Un matin. Un cimetière.

Tu te tiens encore debout devant la même tombe. Le vent soulève un peu de ta longue chevelure couleur du soleil tandis que tombe autour de toi des flocons de neige. Cette neige qu'elle aimait tant. Tu a toujours ce même bouquet à la main. Des roses, symbole d'amour. Des roses aussi blanches que la neige qui tombe doucement autour de toi. Tu retiens tes larmes, difficilement mais tu les retiens. Parce que tu sais qu'elle n'aimait pas te voir pleurer et parce que ton orgueil te l'interdit aussi. Ce foutu orgueil. Tu regrette tant de chose. Tu regrette de n'avoir pas passé plus de temps avec elle, de ne pas lui avoir assez fait l'amour…de ne pas lui avoir dit plus de « je t'aime », elle qui passait son temps à te le dire dans l'intimité de votre appartement.

Tu lui parle de ta journée, de tes collègues qui tentent de te remonter le moral, à leurs façons, certes maladroite mais touchante.
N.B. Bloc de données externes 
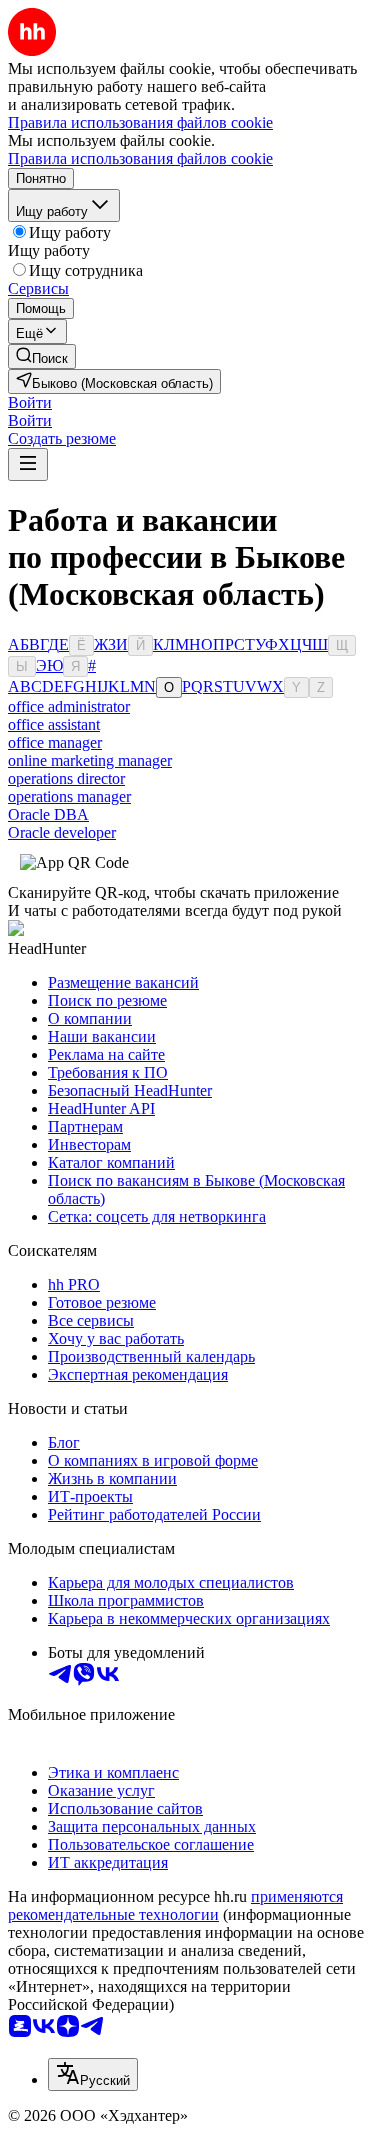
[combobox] (93, 2074)
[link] (42, 356)
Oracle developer (62, 832)
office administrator (69, 706)
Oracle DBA (48, 814)
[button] (30, 402)
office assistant (54, 724)
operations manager (69, 796)
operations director (66, 778)
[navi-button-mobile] (28, 464)
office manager (55, 742)
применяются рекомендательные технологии (175, 1905)
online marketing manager (90, 760)
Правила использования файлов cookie (140, 158)
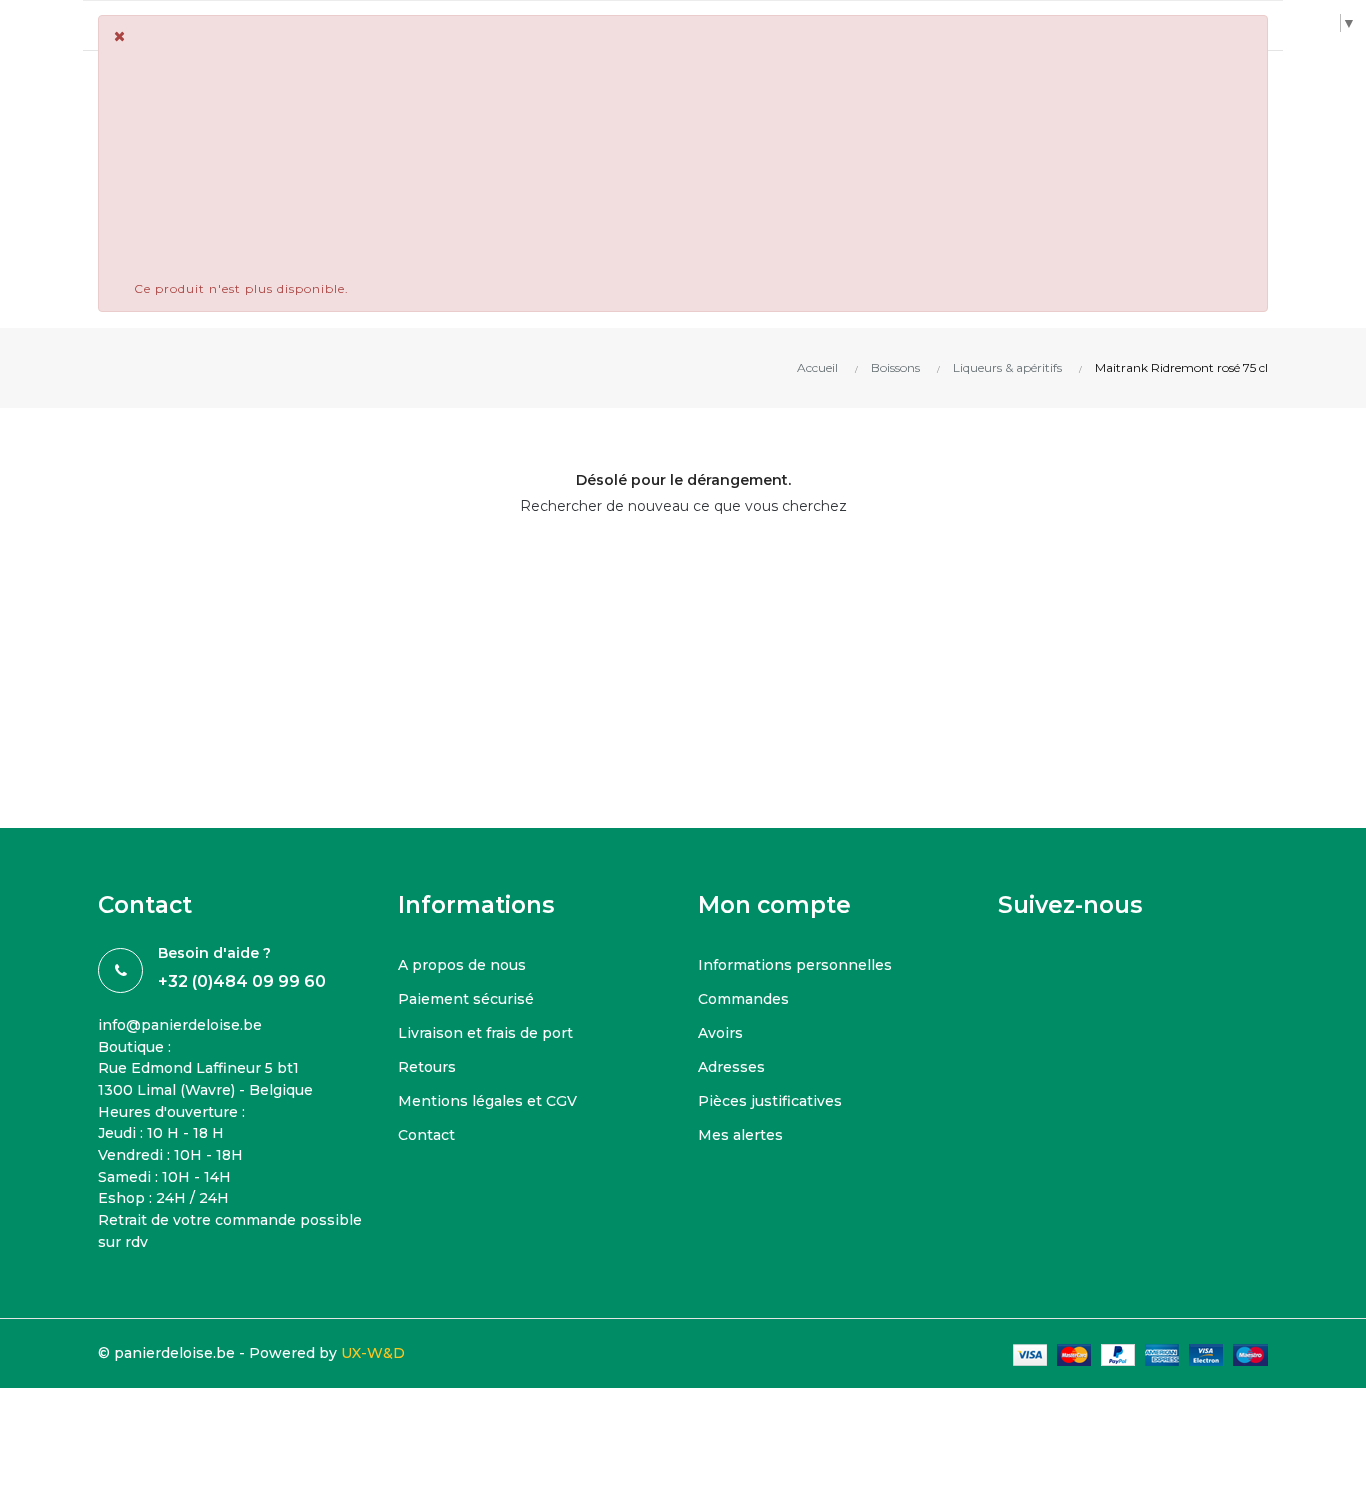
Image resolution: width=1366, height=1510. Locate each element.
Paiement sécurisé (466, 999)
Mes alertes (740, 1135)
Tu lui parle de son grand frère qui t'aide aussi, même si c'est maladroitement, même si tu sais qu'il t'en veut toujours de lui avoir enlevé cette petite sœur qu'il adorait tant…même si tu sais qu'il te tient pour responsable de sa disparition.
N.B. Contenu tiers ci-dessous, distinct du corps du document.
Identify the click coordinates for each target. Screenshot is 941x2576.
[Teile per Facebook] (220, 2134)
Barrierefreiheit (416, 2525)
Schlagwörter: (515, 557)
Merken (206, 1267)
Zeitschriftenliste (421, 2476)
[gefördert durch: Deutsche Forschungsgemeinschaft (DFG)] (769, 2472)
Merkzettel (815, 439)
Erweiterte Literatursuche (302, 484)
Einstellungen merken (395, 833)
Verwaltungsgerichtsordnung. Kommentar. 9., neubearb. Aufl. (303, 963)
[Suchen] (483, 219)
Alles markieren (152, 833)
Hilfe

Tu essaye de lui en vouloir, de t'avoir abandonné elle qui t'avais juré ne jamais t'abandonner mais à la fin c'est à toi que tu en veux. Tu t'en veux de ne pas avoir réussi à la protéger et à la garder auprès de toi.

Elle a toujours eu la santé fragile, tu aurais voulu l'envelopper dans du coton et ne jamais la laisser partir. Tu te souviens de son rire quant tu lui as dit. Tu te souviens surtout de tes rougeurs quand elle t'a répondue que toi et ton amour étiez ce coton protecteur pour elle.

Tu te souviens de tout. De ses rires et de ses sourires, si rare en publique mais qui jaillissait lorsque vous étiez seules toutes les deux. De cette facette que toi seule connaissait d'elle qui était toujours si froide et réservée en public. Tu te rappelle avec une acuité presque cruelle de sa peau pâle de petite poupée de porcelaine qui rosissait sous tes compliments…que tu t'amusais à faire rosir, bien souvent, par des caresses lui prouvant ton amour pour elle.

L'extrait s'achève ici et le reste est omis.